→ Work required
Whenever a line below includes "computer", add it to the tally, then give the total and nothing more.

→ Data excerpts

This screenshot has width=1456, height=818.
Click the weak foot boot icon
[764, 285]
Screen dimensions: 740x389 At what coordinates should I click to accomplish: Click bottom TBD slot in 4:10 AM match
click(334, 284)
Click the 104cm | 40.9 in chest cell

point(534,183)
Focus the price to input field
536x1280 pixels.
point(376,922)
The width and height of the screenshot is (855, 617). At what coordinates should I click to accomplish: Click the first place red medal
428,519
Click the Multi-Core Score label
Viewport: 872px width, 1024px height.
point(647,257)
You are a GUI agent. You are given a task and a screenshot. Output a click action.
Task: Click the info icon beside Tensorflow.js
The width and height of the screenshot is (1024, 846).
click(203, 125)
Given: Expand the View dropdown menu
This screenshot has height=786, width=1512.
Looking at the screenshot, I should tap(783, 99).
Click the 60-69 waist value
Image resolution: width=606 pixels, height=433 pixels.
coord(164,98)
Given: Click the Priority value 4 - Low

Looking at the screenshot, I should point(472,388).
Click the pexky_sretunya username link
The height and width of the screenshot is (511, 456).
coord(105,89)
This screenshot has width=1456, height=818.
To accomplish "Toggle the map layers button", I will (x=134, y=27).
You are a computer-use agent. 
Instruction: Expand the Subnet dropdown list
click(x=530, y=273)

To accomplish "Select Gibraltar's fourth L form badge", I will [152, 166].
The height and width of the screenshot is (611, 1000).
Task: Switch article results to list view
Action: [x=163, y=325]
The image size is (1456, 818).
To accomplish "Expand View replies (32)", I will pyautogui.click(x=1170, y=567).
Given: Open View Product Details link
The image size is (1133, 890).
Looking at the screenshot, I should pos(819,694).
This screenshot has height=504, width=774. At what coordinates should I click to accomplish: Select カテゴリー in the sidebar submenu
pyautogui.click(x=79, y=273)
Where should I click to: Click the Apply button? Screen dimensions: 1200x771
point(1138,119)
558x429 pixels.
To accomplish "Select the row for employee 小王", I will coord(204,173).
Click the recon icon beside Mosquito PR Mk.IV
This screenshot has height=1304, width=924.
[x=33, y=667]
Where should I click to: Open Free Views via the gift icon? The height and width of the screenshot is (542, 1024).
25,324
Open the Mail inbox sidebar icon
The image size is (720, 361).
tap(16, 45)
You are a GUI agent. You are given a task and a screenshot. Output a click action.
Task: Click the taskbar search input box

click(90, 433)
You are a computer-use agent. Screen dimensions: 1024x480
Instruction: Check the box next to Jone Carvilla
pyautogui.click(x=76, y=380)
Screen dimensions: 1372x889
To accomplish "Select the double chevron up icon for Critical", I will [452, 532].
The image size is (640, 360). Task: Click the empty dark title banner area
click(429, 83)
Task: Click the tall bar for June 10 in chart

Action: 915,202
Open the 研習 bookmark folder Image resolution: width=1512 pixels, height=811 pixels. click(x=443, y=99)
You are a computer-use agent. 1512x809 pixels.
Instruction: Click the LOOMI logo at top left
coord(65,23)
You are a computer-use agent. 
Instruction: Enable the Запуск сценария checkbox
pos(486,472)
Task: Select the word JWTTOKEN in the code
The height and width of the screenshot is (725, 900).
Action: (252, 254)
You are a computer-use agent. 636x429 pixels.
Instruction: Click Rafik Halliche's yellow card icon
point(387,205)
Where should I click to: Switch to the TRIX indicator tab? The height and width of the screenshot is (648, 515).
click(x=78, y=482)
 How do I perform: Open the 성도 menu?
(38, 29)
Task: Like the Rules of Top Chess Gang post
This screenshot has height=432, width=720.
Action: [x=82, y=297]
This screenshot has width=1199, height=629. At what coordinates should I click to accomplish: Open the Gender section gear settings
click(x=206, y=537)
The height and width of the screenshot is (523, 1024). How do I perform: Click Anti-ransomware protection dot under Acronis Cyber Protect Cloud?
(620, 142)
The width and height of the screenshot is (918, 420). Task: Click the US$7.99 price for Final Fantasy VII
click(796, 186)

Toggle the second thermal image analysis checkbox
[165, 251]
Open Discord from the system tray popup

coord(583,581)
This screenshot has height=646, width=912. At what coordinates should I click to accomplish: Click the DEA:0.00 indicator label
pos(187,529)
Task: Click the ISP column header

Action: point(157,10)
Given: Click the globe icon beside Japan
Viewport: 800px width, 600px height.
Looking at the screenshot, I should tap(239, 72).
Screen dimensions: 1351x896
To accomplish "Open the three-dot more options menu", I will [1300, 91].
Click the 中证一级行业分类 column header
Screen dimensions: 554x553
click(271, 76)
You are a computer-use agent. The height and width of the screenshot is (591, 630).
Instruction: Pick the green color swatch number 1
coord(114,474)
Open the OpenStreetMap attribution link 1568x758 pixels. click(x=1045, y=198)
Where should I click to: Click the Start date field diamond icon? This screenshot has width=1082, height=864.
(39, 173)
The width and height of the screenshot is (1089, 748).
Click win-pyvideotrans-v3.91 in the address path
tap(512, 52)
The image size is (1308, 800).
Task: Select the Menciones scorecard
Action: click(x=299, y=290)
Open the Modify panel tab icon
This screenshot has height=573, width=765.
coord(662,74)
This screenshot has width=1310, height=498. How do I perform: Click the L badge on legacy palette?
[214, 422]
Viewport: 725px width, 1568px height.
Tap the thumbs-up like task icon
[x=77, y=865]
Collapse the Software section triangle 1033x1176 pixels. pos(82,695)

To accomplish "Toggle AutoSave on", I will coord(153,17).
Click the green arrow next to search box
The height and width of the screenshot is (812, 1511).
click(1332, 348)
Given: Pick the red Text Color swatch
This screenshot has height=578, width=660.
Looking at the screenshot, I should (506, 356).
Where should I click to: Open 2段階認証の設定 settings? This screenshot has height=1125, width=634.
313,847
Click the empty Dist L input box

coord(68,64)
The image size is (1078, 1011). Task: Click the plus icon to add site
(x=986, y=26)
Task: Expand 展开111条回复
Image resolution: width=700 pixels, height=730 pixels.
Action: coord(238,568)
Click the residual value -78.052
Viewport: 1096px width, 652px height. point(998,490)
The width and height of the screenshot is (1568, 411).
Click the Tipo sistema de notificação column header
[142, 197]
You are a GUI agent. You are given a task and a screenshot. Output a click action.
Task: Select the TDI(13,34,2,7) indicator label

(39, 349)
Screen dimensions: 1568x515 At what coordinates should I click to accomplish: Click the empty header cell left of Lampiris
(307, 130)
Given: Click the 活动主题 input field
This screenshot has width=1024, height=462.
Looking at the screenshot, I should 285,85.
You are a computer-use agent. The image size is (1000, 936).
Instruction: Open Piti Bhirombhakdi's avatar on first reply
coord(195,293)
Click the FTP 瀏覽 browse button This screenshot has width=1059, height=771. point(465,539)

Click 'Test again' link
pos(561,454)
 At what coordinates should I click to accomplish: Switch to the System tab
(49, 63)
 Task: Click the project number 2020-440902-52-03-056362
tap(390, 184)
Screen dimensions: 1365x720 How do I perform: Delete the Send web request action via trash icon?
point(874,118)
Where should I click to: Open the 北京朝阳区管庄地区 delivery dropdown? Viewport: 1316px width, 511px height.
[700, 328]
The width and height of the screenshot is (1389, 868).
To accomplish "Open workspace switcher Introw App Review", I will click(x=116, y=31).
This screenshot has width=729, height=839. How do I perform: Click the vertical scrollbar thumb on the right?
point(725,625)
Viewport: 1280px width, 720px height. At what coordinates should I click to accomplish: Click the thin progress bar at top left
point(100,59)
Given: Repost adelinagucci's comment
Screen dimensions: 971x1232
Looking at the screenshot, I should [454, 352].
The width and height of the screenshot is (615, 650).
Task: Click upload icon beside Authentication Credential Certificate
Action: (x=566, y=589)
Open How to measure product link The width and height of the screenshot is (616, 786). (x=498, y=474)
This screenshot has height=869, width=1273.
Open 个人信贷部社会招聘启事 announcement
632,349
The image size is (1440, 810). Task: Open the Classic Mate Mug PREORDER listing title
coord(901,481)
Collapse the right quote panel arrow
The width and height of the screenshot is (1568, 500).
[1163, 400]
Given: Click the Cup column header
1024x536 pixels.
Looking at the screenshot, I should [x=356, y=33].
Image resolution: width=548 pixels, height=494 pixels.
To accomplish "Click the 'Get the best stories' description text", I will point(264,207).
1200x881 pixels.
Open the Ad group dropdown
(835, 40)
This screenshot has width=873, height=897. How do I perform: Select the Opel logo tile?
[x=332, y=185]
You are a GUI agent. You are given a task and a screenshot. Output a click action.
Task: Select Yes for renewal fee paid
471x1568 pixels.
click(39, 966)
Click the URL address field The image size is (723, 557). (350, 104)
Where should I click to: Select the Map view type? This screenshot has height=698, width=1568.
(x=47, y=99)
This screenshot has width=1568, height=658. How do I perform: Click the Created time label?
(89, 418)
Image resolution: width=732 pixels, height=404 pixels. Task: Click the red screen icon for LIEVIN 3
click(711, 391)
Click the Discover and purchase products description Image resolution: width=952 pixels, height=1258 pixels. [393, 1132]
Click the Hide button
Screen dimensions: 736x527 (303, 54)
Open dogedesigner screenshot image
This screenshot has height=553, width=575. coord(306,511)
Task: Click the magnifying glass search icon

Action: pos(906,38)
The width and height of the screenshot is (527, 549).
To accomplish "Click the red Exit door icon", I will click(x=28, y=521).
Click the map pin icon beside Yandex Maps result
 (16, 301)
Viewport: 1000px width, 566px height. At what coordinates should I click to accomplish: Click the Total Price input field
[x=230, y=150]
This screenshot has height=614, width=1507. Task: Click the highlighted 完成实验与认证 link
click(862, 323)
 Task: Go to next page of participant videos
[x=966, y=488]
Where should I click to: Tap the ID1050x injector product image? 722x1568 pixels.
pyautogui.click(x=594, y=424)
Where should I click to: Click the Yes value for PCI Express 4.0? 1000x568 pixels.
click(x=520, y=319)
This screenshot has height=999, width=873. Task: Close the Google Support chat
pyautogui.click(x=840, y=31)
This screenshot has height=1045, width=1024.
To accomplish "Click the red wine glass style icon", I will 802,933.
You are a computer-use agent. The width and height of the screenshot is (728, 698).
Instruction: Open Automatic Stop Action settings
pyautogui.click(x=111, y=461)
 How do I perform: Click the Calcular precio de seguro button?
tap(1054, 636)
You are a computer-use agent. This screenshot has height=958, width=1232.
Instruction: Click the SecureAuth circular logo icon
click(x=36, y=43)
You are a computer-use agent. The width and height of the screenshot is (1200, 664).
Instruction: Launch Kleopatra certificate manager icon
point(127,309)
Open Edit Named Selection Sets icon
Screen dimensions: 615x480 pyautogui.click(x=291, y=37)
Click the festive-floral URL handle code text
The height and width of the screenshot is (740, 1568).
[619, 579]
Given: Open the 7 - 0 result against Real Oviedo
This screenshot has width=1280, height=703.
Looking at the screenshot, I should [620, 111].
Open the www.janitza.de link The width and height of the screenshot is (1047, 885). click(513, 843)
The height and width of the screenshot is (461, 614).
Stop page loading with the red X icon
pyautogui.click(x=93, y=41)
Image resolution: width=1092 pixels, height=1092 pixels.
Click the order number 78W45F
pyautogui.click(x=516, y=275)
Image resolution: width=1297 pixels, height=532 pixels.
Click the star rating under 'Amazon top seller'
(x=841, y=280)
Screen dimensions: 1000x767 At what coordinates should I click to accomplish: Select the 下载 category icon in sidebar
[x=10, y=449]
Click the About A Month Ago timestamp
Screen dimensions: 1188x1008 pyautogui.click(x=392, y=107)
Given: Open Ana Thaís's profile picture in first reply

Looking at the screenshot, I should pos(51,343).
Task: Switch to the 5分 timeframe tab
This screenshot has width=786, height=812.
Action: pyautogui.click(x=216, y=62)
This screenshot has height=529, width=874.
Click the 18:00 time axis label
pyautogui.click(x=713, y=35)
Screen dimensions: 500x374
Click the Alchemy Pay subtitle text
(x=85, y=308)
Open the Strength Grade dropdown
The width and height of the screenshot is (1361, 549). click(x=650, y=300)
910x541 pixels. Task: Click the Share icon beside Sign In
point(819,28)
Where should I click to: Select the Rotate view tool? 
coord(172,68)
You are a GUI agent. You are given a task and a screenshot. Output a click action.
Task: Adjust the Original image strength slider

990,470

→ Problem solution
10